* Task instructions
Below are some records. Count the lines with "will" in them and give nothing but the total.

#####

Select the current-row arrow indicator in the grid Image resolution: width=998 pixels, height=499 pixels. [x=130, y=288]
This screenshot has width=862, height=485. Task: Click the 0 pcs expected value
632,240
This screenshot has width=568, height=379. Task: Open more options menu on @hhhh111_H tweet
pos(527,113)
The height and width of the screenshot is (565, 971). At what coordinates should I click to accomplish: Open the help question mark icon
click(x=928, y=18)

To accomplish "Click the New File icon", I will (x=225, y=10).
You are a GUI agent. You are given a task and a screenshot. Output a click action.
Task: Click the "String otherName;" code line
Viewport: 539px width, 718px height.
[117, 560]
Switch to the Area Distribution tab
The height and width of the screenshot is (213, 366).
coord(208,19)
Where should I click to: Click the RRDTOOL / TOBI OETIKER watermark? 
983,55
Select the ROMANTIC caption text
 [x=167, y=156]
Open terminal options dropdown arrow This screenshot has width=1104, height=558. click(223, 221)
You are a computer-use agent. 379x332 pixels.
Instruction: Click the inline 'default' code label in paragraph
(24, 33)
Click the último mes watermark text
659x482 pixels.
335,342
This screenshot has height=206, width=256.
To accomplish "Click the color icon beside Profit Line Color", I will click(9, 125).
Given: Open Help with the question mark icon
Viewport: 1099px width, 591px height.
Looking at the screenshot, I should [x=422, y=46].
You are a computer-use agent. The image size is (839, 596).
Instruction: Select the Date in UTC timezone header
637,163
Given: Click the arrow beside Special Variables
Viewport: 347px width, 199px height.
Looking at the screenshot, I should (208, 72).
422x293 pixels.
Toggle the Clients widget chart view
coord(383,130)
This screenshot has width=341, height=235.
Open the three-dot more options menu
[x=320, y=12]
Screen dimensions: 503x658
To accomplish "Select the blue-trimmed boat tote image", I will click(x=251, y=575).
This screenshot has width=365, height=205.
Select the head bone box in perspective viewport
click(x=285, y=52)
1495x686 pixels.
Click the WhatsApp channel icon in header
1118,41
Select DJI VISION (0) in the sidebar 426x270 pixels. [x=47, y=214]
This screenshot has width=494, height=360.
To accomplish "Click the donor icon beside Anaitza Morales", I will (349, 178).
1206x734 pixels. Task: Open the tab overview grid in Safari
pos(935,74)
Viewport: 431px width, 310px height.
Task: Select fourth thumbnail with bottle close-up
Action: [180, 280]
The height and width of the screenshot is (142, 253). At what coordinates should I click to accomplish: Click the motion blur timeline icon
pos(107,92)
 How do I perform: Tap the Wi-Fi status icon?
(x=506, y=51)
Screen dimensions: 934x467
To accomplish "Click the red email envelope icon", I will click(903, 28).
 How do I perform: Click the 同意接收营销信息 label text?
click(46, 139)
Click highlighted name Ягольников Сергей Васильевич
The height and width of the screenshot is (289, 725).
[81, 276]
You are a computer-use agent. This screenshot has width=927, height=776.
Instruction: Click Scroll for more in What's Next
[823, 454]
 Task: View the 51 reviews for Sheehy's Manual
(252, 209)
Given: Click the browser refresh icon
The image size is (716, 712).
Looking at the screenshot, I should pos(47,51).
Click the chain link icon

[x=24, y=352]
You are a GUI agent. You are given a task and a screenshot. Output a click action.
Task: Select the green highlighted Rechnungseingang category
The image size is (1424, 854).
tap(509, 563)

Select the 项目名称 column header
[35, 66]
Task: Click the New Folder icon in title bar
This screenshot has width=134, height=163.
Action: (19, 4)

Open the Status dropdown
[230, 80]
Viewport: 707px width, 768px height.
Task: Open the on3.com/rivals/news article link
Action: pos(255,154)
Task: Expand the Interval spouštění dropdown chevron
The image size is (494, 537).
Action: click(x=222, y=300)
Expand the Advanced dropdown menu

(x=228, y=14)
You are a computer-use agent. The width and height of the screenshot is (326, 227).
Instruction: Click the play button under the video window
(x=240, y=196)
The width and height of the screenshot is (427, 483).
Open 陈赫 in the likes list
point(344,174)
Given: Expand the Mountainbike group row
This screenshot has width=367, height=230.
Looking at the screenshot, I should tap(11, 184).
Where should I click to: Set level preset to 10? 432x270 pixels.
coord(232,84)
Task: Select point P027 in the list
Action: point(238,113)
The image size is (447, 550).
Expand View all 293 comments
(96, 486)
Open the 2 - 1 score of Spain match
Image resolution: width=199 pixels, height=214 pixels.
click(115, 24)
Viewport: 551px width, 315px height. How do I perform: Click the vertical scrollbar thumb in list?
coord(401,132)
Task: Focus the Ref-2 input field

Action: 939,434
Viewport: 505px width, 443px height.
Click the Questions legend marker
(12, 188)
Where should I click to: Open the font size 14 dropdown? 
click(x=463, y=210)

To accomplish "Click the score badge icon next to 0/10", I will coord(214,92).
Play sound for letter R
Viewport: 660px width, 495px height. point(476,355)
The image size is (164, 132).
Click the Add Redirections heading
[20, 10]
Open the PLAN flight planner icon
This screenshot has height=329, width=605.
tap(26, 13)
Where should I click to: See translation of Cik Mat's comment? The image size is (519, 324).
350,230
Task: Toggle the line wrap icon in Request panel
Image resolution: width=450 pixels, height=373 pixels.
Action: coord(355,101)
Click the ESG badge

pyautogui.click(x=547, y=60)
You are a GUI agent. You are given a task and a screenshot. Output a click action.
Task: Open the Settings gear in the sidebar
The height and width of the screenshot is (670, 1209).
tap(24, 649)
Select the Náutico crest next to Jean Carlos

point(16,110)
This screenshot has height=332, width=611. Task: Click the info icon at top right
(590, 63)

#####

* Answer to this problem
6